El ataque al derecho a informarse
Desde que, a finales del pasado mes de enero, el Profesor Roberto Blanco Valdés y su familia, fueron objeto de un atentado mientras dormían, llevado a cabo, al parecer, por unos cobardes terroristas que militan en el independentismo gallego, se han publicado brillantes artículos sobre este hecho. En algunos, predominaba el aspecto personal de afecto y apoyo al citado profesor; pero, en todos, había tanto una encendida defensa de la libertad de expresión, como una enérgica condena del repugnante atentado de esa minoría fascista y excluyente.

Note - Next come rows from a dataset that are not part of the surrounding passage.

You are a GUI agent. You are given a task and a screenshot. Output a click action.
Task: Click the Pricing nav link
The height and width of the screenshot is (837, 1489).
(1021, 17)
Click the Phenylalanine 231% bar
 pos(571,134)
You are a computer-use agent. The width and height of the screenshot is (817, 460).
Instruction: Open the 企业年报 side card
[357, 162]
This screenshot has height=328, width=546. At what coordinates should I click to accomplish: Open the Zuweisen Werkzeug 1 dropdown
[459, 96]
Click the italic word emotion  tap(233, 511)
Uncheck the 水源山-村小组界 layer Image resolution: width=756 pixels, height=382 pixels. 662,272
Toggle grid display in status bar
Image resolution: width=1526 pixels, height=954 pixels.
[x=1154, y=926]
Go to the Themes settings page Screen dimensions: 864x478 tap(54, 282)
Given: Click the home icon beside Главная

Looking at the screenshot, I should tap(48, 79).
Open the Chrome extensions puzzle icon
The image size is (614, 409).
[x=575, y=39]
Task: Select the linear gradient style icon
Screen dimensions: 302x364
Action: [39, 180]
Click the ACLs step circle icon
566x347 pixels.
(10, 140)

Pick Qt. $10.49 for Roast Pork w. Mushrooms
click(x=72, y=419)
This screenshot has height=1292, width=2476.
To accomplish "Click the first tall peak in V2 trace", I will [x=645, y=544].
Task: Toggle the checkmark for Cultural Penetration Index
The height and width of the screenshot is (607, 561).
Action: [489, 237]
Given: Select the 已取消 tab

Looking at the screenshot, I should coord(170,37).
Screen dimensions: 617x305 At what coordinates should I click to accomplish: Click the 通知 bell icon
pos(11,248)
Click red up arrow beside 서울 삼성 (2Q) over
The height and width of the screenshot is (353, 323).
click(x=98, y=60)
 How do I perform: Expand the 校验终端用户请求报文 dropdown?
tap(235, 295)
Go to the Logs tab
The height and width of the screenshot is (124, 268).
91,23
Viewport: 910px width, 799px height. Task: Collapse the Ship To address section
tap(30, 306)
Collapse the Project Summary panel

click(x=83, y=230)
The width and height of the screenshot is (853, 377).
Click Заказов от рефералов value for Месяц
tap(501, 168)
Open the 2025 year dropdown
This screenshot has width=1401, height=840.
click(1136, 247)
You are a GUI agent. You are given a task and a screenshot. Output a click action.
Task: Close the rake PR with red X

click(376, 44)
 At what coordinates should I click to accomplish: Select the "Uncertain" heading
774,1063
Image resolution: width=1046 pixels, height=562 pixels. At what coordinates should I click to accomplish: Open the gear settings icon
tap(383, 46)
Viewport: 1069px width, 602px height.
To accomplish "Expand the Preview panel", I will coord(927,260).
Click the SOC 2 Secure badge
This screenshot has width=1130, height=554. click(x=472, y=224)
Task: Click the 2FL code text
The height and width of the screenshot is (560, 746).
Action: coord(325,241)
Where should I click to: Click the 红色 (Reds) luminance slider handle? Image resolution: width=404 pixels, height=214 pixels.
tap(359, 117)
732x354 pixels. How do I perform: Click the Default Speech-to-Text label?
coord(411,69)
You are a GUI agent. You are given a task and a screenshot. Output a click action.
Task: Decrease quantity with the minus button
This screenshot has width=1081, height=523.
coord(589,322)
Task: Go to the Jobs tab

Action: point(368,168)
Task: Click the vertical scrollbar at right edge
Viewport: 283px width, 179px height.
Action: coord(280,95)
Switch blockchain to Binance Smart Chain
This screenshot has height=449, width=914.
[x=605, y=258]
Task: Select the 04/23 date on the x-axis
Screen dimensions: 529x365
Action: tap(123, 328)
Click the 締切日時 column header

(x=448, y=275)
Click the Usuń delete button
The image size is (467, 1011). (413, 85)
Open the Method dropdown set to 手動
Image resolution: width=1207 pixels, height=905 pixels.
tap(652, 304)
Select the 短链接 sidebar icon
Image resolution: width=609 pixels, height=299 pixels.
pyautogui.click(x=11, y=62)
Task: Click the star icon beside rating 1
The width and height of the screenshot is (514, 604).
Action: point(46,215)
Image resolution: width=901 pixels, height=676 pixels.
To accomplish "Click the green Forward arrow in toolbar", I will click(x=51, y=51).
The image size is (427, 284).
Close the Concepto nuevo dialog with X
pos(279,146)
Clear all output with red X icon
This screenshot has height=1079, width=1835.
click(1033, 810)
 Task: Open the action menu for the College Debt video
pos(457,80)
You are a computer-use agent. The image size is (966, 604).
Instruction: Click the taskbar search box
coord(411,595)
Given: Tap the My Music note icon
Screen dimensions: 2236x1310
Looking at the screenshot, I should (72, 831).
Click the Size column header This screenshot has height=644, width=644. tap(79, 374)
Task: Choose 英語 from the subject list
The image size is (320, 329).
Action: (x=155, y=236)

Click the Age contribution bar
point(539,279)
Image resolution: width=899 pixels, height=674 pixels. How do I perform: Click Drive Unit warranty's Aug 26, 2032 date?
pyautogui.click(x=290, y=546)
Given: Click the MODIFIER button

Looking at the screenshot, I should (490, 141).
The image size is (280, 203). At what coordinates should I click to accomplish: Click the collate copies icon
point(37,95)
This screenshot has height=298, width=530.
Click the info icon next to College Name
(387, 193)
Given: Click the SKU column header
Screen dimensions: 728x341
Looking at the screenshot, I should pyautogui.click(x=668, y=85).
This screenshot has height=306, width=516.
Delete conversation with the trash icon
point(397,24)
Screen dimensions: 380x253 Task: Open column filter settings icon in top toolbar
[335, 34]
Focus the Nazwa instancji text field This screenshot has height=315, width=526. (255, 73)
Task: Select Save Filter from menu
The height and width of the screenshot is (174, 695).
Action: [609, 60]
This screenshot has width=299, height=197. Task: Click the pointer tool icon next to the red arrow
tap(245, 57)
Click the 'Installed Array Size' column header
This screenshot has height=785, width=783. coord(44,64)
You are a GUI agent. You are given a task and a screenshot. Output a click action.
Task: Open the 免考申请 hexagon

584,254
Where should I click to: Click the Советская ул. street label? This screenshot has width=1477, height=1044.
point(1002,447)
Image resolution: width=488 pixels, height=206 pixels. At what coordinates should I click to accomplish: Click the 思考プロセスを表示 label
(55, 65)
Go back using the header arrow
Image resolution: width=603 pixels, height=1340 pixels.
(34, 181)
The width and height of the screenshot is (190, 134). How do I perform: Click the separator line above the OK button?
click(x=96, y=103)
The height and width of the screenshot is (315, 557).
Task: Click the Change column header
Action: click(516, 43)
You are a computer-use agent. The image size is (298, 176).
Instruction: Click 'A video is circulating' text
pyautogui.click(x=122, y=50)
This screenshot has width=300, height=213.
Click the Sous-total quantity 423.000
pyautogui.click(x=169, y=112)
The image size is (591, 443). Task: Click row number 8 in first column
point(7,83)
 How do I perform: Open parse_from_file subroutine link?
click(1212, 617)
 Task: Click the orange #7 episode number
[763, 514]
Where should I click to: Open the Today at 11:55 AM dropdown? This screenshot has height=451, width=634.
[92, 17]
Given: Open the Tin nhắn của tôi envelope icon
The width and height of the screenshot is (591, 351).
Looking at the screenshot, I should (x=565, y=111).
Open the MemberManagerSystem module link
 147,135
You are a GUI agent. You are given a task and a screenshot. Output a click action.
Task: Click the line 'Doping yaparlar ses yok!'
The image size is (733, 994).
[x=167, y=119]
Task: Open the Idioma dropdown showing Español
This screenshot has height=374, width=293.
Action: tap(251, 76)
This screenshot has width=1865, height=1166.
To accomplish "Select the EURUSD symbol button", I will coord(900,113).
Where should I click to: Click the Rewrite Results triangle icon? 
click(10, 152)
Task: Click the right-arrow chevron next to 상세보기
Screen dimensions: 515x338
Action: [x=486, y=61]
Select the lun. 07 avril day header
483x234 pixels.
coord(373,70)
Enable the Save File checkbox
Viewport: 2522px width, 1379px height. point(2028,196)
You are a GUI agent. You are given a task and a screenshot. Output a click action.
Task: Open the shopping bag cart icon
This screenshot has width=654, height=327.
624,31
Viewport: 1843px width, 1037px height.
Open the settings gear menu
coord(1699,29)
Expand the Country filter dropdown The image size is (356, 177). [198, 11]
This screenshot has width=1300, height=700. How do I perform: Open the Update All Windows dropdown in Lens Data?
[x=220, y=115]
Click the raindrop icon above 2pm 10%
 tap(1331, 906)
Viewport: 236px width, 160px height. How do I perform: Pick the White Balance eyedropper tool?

Blanco Valdés ha sido uno de los alumnos más brillantes que he tenido en mi ya larga carrera profesoral, y tras haber seguido muy de cerca su trayectoria personal y profesional, puedo decir que me siento orgulloso de haber sido su profesor y de ser su amigo. Mostrar, pues, públicamente el gran afecto y la sincera admiración que le tengo pienso que no le vendrá mal en los duros momentos por los que está pasando. Pero con Roberto me une algo más. Es mi ahijado universitario, ya que tuve el honor de ser elegido padrino de su promoción de Derecho en mi época de profesor en la Universidad de Santiago. Y como padrino “tengo que asistirlo para sostener sus derechos”, como dice la tercera acepción gramatical de esta palabra.
Pues bien, además de su derecho a la libertad de expresión, en el cobarde atentado del que fue víctima se vieron afectados otros dos derechos fundamentales: uno suyo, el de comunicar libremente información; y el otro de todos nosotros, el de recibir libremente la crítica política que contienen sus excelentes y cabales artículos de opinión. Por eso, el ataque de esos enfermos de espíritu, de esos fanáticos intransigentes, que, en lugar de rebatir con argumentos convincentes las opiniones adversas, tratan de amordazarlas atemorizando a sus autores, no sólo ha vulnerado el derecho de quien, como Roberto, se dedica a comunicarlas, sino también el derecho que tenemos todos sus lectores a recibirlas.
Estas palabras, más que a los autores materiales de tan vil acción –que no van a leerlas- van dirigidas, primero, a todos nosotros para que no olvidemos lo que está en juego: sin la preservación de una comunicación pública libre no hay sociedad democrática ni soberanía popular. Pero sobre todo es una llamada de atención para todos aquellos que han ido inoculando alevosamente en nuestros menores, ya desde sus primeros años, un pensamiento totalitario que los ha convertido en espíritus intransigentes y fanatizados.
En homenaje a Roberto Blanco, todo un ejemplo de tolerancia, vuelvo a citar un pasaje de la obra “Castellio contra Calvino”, de Stefan Zweig, que viene muy a cuento: “Esos fanáticos de una sola idea y un único proceder son los que, con su despótica agresividad, perturban la paz en la tierra y quienes transforman la natural convivencia de las ideas en confrontación y mortal disensión”.